There is no consensus concerning the repair of cuff ruptures caused by arthroscopic removal of calcific deposits in the current literature, and some studies have reported that there are no clear indications for a cuff repair after arthroscopic removal of calcification. However, Porcellini et al. [
23] have reported that patients show better improvement in pain when cuff lesions larger than 1 cm are repaired than when they are not repaired. In line with their study, we conducted cuff repairs if the region of cuff deficit was larger than 2 cm or encompassed more than 70% of the cuff width (that is, if it was a full-thickness tear). Because cuff repairs may lead to secondary stiffness, we performed early rehabilitation and shoulder exercises in 13 of 39 patients in this study to prevent secondary complications and to promote ROM recovery. All patients except one showed good clinical outcome.
Several limitations to this study exist.
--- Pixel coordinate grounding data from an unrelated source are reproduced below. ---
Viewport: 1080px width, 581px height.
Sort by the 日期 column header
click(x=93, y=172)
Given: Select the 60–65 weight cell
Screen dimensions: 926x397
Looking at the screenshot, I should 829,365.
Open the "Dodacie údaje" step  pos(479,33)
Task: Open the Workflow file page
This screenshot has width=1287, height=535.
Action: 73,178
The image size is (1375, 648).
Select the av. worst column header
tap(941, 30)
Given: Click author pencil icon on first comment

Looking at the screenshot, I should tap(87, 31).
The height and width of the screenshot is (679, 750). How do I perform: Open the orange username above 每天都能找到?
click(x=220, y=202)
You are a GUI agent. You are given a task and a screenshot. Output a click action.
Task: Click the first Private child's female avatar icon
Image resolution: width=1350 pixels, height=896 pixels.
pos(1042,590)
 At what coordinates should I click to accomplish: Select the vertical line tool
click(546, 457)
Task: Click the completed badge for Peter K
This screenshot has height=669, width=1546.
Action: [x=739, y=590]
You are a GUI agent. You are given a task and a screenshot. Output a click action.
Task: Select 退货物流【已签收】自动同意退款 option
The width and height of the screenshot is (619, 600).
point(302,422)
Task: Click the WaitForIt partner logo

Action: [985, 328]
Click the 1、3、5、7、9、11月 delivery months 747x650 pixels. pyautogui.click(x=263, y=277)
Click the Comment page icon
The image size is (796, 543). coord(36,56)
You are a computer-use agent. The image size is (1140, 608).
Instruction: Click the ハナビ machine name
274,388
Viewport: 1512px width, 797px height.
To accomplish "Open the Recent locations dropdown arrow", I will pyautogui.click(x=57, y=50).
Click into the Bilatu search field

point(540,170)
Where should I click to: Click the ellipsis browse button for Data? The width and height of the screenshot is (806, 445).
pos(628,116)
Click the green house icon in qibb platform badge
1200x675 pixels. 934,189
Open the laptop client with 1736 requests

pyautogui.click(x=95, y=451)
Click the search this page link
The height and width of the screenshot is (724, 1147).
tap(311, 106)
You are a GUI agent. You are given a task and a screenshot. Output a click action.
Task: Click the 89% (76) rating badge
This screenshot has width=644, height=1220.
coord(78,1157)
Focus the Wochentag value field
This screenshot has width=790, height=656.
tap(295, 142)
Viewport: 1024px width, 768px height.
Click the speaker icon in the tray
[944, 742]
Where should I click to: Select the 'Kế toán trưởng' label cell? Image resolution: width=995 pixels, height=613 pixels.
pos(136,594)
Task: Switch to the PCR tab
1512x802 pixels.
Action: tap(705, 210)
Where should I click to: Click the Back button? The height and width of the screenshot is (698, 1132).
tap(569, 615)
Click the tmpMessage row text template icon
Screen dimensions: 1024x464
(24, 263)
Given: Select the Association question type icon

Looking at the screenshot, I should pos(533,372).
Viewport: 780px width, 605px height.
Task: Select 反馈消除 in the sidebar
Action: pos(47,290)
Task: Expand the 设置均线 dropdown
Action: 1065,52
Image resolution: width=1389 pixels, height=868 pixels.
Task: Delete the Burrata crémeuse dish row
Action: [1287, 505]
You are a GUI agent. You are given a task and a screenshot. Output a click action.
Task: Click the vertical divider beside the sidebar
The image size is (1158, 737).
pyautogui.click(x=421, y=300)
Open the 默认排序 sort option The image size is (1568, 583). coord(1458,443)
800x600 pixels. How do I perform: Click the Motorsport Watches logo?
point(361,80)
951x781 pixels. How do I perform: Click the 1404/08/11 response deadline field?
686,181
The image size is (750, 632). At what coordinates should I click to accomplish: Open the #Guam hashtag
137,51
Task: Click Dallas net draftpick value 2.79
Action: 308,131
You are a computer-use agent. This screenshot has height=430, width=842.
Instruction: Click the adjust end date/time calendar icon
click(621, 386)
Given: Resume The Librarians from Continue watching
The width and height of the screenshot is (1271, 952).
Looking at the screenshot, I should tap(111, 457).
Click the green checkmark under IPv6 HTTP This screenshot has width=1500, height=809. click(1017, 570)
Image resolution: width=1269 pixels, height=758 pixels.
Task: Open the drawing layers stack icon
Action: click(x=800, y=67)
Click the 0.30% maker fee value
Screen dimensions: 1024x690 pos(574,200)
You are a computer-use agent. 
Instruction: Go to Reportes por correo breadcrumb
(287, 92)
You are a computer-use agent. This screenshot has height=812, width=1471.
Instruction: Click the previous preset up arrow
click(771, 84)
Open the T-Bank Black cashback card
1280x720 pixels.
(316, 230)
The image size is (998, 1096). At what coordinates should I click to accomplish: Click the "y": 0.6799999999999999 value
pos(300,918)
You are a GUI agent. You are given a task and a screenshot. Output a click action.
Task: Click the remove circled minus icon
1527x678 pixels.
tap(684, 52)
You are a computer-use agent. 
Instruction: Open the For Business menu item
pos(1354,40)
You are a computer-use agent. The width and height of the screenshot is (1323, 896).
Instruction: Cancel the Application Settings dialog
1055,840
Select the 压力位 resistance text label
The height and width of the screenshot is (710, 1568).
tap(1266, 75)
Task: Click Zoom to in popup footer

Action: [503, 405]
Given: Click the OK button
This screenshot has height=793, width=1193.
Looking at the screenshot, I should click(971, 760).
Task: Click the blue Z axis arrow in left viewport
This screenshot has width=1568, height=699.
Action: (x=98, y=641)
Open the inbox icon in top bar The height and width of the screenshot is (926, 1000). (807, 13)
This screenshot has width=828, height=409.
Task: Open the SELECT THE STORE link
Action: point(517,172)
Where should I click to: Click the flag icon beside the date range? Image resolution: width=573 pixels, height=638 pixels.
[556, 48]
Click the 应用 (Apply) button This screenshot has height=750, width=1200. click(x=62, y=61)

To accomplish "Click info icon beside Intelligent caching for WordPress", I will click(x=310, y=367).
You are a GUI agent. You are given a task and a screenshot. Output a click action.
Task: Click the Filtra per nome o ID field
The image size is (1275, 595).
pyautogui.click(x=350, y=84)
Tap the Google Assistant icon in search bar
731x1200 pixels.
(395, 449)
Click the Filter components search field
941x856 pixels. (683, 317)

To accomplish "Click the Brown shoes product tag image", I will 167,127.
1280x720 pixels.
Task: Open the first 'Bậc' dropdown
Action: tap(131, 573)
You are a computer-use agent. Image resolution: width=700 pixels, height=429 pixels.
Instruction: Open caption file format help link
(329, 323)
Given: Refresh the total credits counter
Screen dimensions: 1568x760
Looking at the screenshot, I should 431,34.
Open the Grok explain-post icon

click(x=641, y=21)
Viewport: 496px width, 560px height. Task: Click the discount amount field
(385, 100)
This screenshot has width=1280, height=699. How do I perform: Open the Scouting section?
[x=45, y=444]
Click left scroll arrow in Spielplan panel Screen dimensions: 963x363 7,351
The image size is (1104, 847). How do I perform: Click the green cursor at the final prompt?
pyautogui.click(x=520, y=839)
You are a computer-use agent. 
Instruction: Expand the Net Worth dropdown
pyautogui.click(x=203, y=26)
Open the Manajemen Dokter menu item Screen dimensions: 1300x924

We used a retrospective study design, meaning that our analyses of data are based primarily on patient records, and a relatively small study population. The study design did not include a control treatment, such as a conservative treatment (e.g., sono-guided needling), that would have enabled us to demonstrate the superiority of the surgical method over the conservative method. Moreover, we did not investigate whether the type of cuff repair (simple sideto-side repair vs. anchor repair) influences clinical outcome. Because our study used a relatively short-term follow-up, the findings of our study cannot exclude the possibility of re-tears or recurrence of symptoms in the long-term; therefore, it is necessary to conduct studies with longer follow-ups to exclude long-term complications.
Conclusion
Here, we found that the clinical outcomes of arthroscopic removal of calcific deposits were not affected by whether not or cuff repair was performed or by the degree of calcific removal, complete or incomplete, in patients with recalcitrant chronic calcific tendinitis. Our findings show that although arthroscopic treatment of calcific tendinitis improves shoulder function and alleviates pain in these patients at least a 6-month period is needed before these clinical improvements can be observed.